Buckingham was unceremoniously fired in April of 2018 ahead of Fleetwood Mac’s massive North American tour. Rumors (zing) had it that disagreements with Stevie Nicks and Buckingham’s attempts to push rehearsals for the tour back led to an impasse. He later sued the band for “fiduciary duty, breach of oral contract and intentional interference with prospective economic advantage.” A settlement was reached out of court in late 2018.

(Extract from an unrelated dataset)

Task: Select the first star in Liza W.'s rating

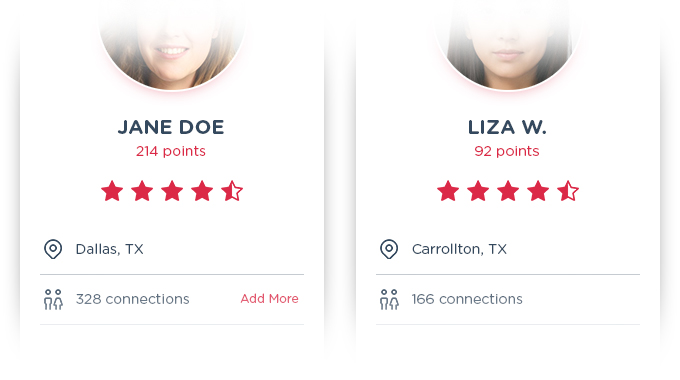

Now, as Fleetwood Mac unwind from the finale of their 50th anniversary tour, Mick Fleetwood has said a reconciliation with Buckingham is unlikely. “No,” he said flatly when asked by Rolling Stone if there were “any scenario where you’d ever play with Lindsey Buckingham again.” He continued,
“Fleetwood Mac is a strange creature. We’re very, very committed to Neil and Mike, and that passed away a time ago, when Lindsey left. And it’s not a point of conversation, so I have to say no. It’s a full drama of Fleetwood Mac, no doubt. His legacy is alive and well, and as it should be. A major, major part that will never be taken away, and never be down-spoken by any of us. Neil [Finn] and Mike [Campbell] have tremendous respect for Lindsey. The situation was no secret. We were not happy. It was not working, and we parted company. And that really is the all of it.”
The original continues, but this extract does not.